Nem descalço, nem de joelhos
Leandro Fortes, na Revista CartaCapital
Toda essa movimentação de corvos e abutres em torno da saúde de Marco Aurélio Garcia, inclusive a denúncia (!) da Folha de S.Paulo dando conta de que ele foi operado com recursos dos SUS, esconde um recalque dolorido em relação ao assessor internacional da Presidência da República.
Garcia, chamado de MAG pelos amigos (dele, eu não o conheço), é um dos principais articuladores do Foro de São Paulo, o movimento contra-hegemônico das esquerdas latino-americanas à política de submissão da região aos interesses dos Estados Unidos e das corporações capitalistas do Velho Mundo.
Nos anos 1990, foi a iniciativa de Marco Aurélio Garcia que alimentou nosso sentimento de soberania e autodeterminação quando tudo o mais era ditado pelo Consenso de Washington e pelo FMI, cartilhas às quais o governo brasileiro, da ditadura militar aos anos FHC, seguiu como um cordeirinho adestrado.
Eleito Luiz Inácio Lula da Silva, coube a Garcia, ao lado dos embaixadores Celso Amorim e Samuel Pinheiro Guimarães, reorientar a diplomacia brasileira de modo a tirar o Brasil, uma imensa nação potencialmente rica e poderosa, de sua condição subalterna e levá-lá a um protagonismo inédito e, de certa forma, perturbador dentro da ordem mundial.

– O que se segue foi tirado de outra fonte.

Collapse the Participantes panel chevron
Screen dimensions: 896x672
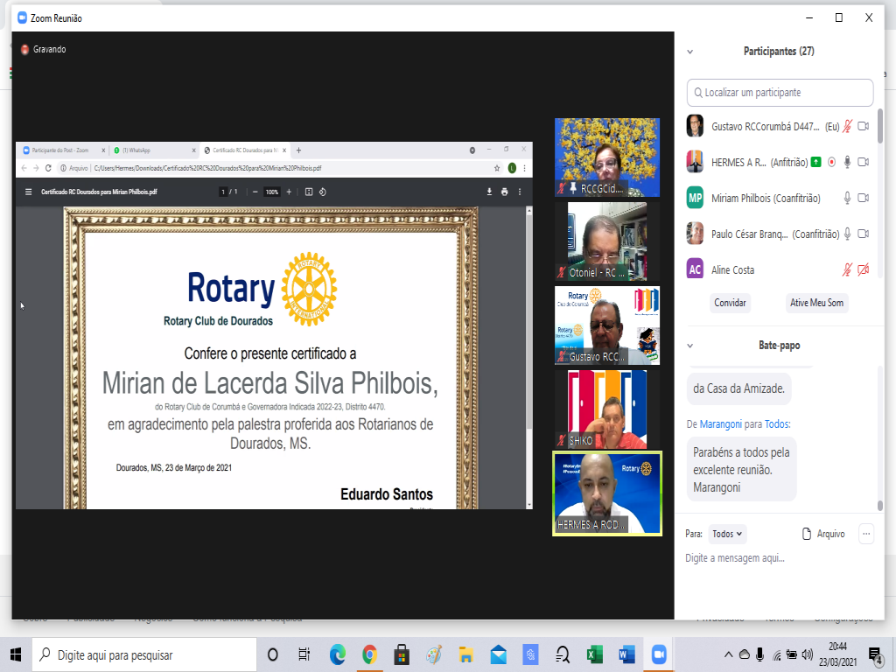(690, 52)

Ao fazer isso, Garcia fez o mundo lembrar o ponto de degradação a que tínhamos chegado: em 2002, o embaixador Celso Lafer, ministro das Relações Exteriores, chanceler do Brasil no segundo governo FHC, foi obrigado a tirar os sapatos no aeroporto de Miami, por ordem de um zelador da alfândega dos EUA.
Em vez de dar meia volta e fazer uma reclamação formal à Casa Branca, Lafer botou o pezinho para fora e o rabo entre as pernas. Foi o auge da política dos pés descalços e da diplomacia de joelhos.
Então, essas pessoas que, hoje, sem um argumento melhor, ficam pateticamente perguntando se Marco Aurélio Garcia ao menos entrou na fila do SUS, estão, na verdade, naquela empreitada envergonhada, pessoal e impublicável dos que torciam secretamente pelo avanço dos tumores que um dia atormentaram a vida e o futuro político de Lula e Dilma Rousseff.
Sem voto, sem popularidade e despidos de humanidade, jogam todas as fichas no câncer – ou na fraqueza do coração – alheio.